■ Yapılacak Çalışmalar
1. Aşağıdaki metne göre bir grup sosyal güvenlik uzmanını ve gazeteciyi iftarda ağırlayan kişi kimdir?
2. Aşağıdaki listeyi süzerek "width" sözcüğünü içeren satırların tümünü kopyalayınız. Büyük-küçük harf farkı gözetilmelidir.

İşçiden, memura, emekliye, hatta işsize kadar, çalışma hayatının içinde olan, bir dönem olmuş, olmak isteyen herkesi ilgilendiren konuların başındaki kişiden, Çalışma ve Sosyal Güvenlik Bakanı Faruk Çelik’ten bahsediyorum.
Çelik, bir grup sosyal güvenlik uzmanı ve gazeteciyi iftarda ağırladı.
Uzun uzun sohbet ettik, merak edilen, beklenen hemen her konuyu sorduk.
İşte yanıtları;
KIDEM TAZMİNATI SİSTEMİ DEĞİŞEÇEK AMA ÇALIŞANLAR KORKMAYIN
"Kıdem tazminatı fonu programımızda zaten vardı. Biz bakanlık olarak kendi mutfağımızda çalışmalara başladık. Yakın zamanda önümüze geleceğini düşünmemiştim. Ancak taşeron işverenlerle ilgili kayıt dışılık ve işçilere karşı yapılan haksızlıkları önlemek için artık gerekli hale geldi. Taşeron işçilik dünya gerçeği. Kamu gelecekte özel hastanelerle rekabet eder hale gelecek. Bu rekabet ortamında maliyeti düşürmesi gerekecek. Taşeron işçisine tatil yok, çalışma saatleri düzensiz, tazminat yok. Her şey işveren beyefendinin insafına kalmış.

■ Görev Girdisi
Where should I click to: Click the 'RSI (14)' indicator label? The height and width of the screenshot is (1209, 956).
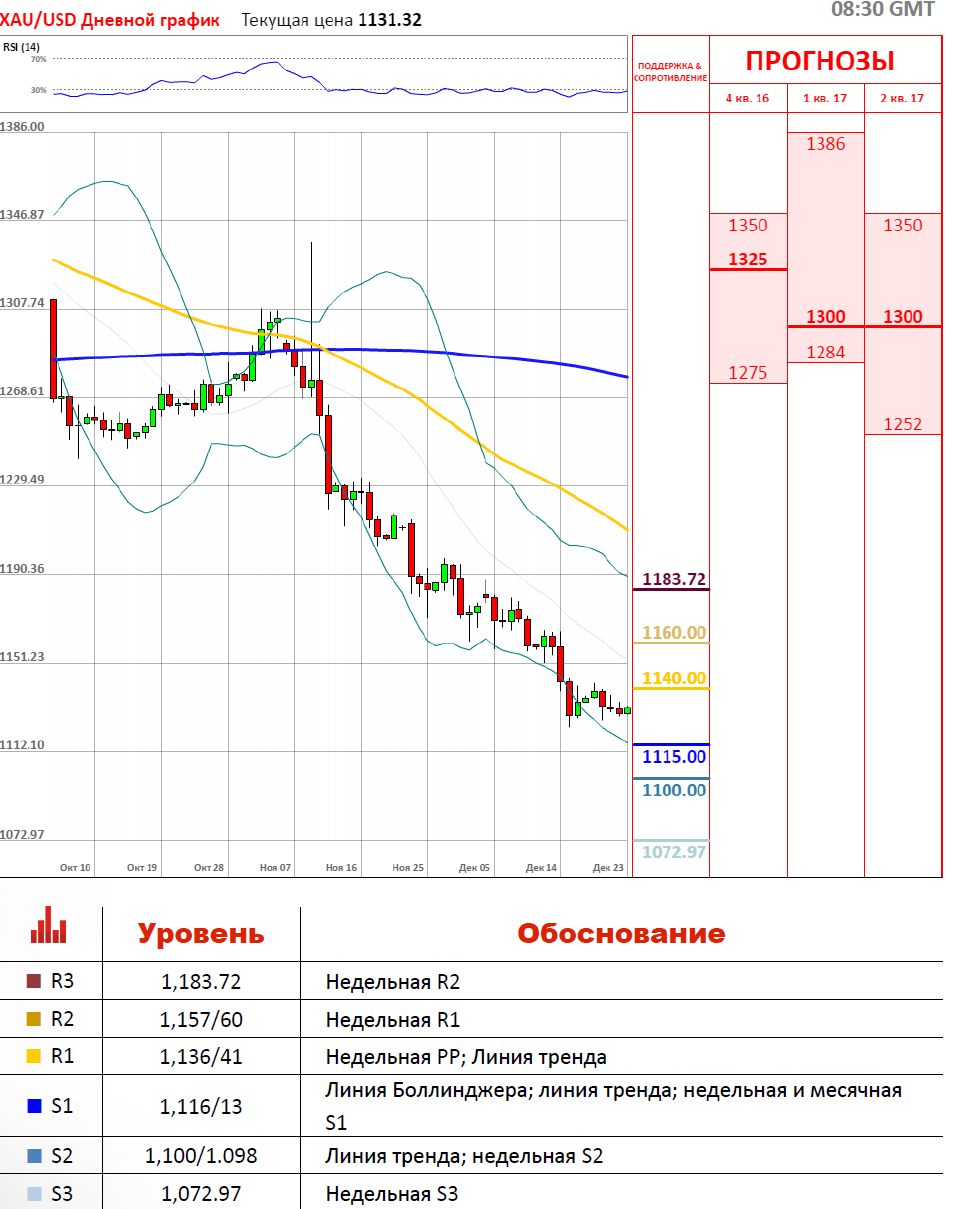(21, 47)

...

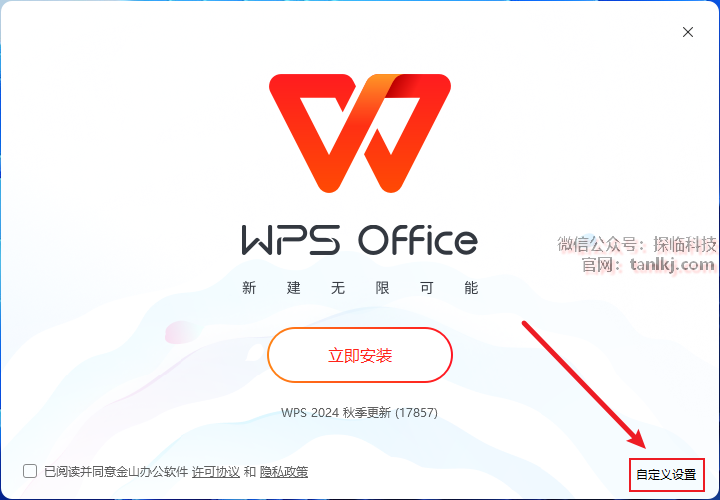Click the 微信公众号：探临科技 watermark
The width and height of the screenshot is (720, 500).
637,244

■ Çözümler Aşağıdadır
1. Çalışma ve Sosyal Güvenlik Bakanı Faruk Çelik.

2.
Where should I click to: Click the 'RSI (14)' indicator label? The height and width of the screenshot is (1209, 956).
The width and height of the screenshot is (720, 500).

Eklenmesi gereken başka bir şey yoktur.